Concerns over China real estate "pure schadenfreude", says Tiburon
The western view of the Chinese property sector is pure schadenfruede, says Tiburon Partners’ Mark Martyrossian.
The booming Chinese property sector has long been a central point to analysts’ speculation as to whether the second largest global economy is heading for a hard or soft landing, if at all.
As recently as March, China’s property sector was attracting increasingly nervous attention from fund managers, 14% of which cited it as the riskiest sector for asset allocators.
Martyrossian, a founding partner at Tiburon, has dismissed these views of the real estate market as “schadenfreude”, with western investors voicing discontent more out of sour grapes than calculated honesty.
He says: “I think the western view of Chinese property is pure schadenfruede.
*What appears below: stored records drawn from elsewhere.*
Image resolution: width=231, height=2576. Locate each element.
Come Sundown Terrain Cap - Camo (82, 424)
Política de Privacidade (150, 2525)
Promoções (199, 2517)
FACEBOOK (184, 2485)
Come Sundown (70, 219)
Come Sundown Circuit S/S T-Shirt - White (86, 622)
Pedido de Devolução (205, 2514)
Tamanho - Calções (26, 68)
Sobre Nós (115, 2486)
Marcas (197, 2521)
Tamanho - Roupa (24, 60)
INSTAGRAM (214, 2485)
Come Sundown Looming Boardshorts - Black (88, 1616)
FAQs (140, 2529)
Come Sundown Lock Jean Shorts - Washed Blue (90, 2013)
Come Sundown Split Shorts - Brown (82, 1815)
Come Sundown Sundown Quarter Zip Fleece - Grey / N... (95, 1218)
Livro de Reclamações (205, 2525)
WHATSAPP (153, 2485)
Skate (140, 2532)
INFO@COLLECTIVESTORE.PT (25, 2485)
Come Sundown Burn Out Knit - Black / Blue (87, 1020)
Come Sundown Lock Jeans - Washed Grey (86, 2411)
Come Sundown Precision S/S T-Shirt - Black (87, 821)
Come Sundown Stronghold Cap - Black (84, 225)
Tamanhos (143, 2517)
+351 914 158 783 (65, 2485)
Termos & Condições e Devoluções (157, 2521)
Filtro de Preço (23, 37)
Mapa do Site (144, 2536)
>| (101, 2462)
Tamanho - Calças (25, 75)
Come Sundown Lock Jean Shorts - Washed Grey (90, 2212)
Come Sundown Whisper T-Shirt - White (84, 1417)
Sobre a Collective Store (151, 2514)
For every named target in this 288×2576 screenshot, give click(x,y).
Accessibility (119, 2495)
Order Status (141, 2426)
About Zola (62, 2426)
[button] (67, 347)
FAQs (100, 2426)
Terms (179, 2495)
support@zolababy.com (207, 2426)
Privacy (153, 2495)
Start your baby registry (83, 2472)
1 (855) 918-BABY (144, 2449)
We have screwed up our economies in much part by lending too much money to people who cant pay it back and that has partly been in property, sub prime [having been] the poster child. I think a lot of people look across at China and they feel ’we’ve messed it up and I think they are going to mess it up as well.
“Look at the fundamentals; luxury residency is a tiny part of the Chinese property market as a whole, [between 6% and 7%] but it makes better headlines to talk about ten million buck luxury residentials in Shanghai than it does it to talk about 10m 500sq/f boxes of social housing that is being churned out in China and has been for the last couple of years.” (article continues below)
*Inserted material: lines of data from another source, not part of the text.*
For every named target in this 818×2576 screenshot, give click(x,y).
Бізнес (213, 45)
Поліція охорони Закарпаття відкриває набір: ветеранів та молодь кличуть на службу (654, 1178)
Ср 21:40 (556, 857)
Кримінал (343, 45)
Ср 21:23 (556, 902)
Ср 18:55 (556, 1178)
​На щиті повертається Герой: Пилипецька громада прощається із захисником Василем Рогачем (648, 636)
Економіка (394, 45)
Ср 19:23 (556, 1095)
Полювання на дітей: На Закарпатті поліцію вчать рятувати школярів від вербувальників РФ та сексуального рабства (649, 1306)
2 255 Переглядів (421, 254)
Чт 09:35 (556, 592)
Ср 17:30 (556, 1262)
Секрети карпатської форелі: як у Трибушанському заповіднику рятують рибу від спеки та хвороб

Martyrossian says the primary difference between a property bubble, such as the sub-prime mortgage crisis or the Japanese real estate collapse in the nineties and the Chinese situation is the presence of debt.
“Do I lose sleep over the Chinese property market posing a systemic risk to the economy a la Japan in the eighties or sub prime in the late nineties?” he asks.
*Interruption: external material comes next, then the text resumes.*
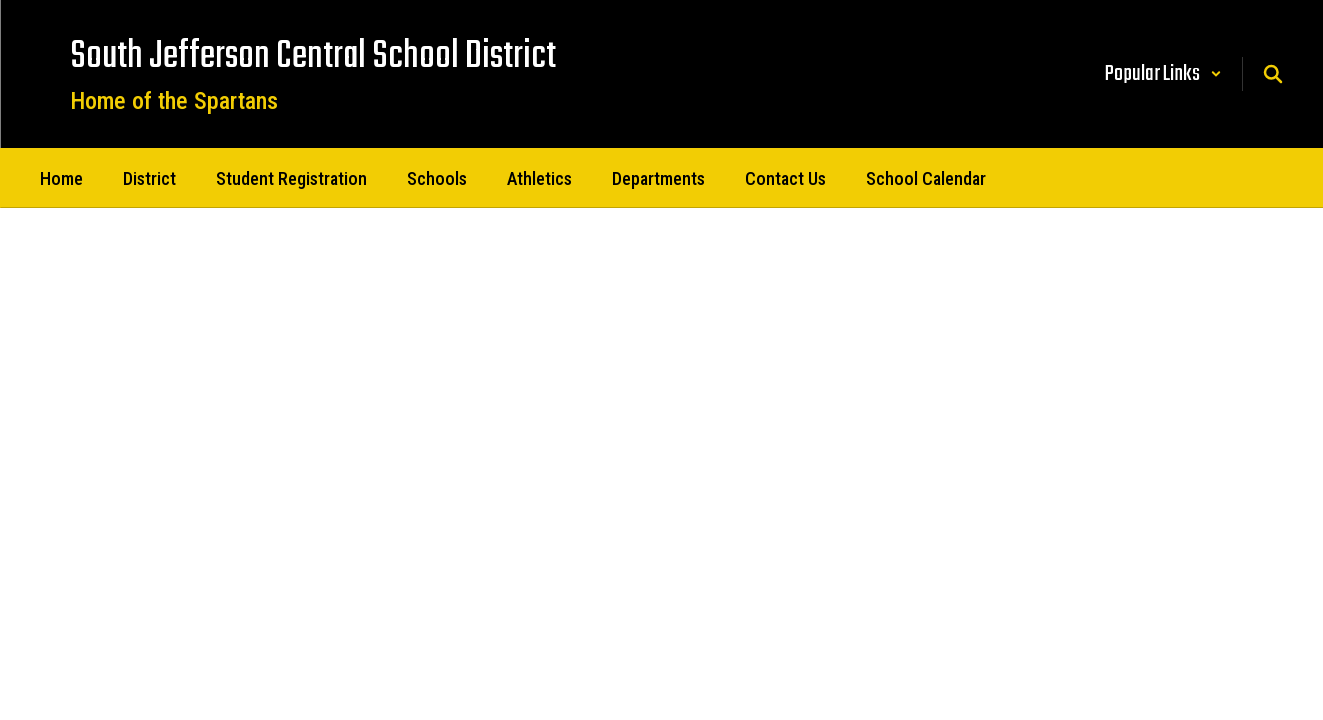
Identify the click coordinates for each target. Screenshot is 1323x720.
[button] (1163, 74)
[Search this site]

“No, because its not built on debt. Property bubbles are dangerous when they are built on debt. Prices may come down.”
Schroders’ Jim Rehlaender has made a similar case in recent weeks, arguing that markets have “unique structural factors offer[ing] it strong support.”
China’s National Bureau of Statistics confirmed that investment in real estate development in the first quarter was over 1 trillion yuan, representing year-on-year growth of 23.5% but four percentage points lower than in 2011.